Dari sana pula pemerintah Indonesia menetapkan tanggal 2 Mei sebagai Hardiknas yang bertepatan dengan hari kelahirannya.
Berdasarkan website resmi bulelengkab.go.id Hardiknas ditetapkan berdasarkan Surat Keputusan Presiden Republik Indonesia No. 305 Tahun 1959 pada Tanggal 28 November 1959.
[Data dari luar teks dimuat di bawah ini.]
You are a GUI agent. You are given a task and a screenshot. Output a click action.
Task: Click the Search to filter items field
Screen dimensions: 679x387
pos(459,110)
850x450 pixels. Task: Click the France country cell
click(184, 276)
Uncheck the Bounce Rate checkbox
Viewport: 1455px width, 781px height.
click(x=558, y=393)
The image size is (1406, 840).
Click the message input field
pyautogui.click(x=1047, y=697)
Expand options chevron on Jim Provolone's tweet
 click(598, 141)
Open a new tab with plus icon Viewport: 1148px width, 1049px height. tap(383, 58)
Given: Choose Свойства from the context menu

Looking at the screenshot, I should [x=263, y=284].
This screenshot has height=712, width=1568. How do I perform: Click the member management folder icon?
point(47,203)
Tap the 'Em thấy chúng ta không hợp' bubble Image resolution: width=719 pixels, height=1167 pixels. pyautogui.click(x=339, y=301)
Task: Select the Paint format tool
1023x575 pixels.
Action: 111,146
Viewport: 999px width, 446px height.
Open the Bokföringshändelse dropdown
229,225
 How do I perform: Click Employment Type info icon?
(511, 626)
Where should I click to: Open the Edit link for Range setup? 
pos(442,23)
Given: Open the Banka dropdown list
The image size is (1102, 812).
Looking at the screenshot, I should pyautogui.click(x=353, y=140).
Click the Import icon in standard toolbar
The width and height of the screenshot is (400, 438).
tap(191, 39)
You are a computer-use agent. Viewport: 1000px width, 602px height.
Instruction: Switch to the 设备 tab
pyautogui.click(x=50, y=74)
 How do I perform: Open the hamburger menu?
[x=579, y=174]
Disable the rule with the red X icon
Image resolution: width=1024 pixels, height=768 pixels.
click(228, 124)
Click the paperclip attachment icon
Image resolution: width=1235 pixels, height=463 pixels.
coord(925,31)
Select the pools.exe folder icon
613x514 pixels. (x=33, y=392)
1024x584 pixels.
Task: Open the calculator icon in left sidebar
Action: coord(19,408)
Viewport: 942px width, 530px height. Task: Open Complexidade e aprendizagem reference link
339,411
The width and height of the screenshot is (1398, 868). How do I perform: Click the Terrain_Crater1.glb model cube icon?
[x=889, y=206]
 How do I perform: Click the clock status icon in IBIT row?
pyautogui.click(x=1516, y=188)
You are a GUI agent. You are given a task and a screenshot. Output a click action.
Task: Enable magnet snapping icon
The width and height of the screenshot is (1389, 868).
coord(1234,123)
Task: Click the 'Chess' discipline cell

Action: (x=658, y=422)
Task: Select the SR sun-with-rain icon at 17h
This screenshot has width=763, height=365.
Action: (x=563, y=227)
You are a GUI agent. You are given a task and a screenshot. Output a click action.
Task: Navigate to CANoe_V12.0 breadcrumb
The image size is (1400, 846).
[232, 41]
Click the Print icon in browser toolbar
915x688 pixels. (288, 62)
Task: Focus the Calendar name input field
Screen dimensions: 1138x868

Ki Hadjar Dewantara atau yang memiliki nama asli Raden Mas Soewardi Soeryaningrat merupakan keturunan keraton Yogyakarta.
Pada masanya Ki Hadjar Dewantara mengenyam pendidikan di Sekolah Dasar ELS, dan melanjutkan ke sekolah Belanda yang bernama Stovia atau Sekolah Dokter Bumiputera. Sayangnya beliau tidak bisa melanjutkan sampai lulus lantaran sakit.
Ia pernah bekerja sebagai wartawan di beberapa tempat yaitu Midden Java, Sedyotomo, Oetoesan Hindia, De Express, Kaoem Moeda, Tjahaja Timoer dan Poesara. Pada masanya, ia tergolong penulis handal. Tulisan-tulisannya komunikatif dan tajam dengan semangat antikolonial.
Berdasarkan laman Wikipedia.org selain menjadi wartawan muda, ia juga aktif dalam organisasi sosial dan politik.
Sejak berdirinya Boedi Oetomo kini Budi Utomo tahun 1908, ia aktif di seksi propaganda dalam bidang sosialisasi dan menggugah kesadaran masyarakat Indonesia (terutama Jawa) pada waktu itu mengenai pentingnya persatuan dan kesatuan dalam berbangsa dan bernegara.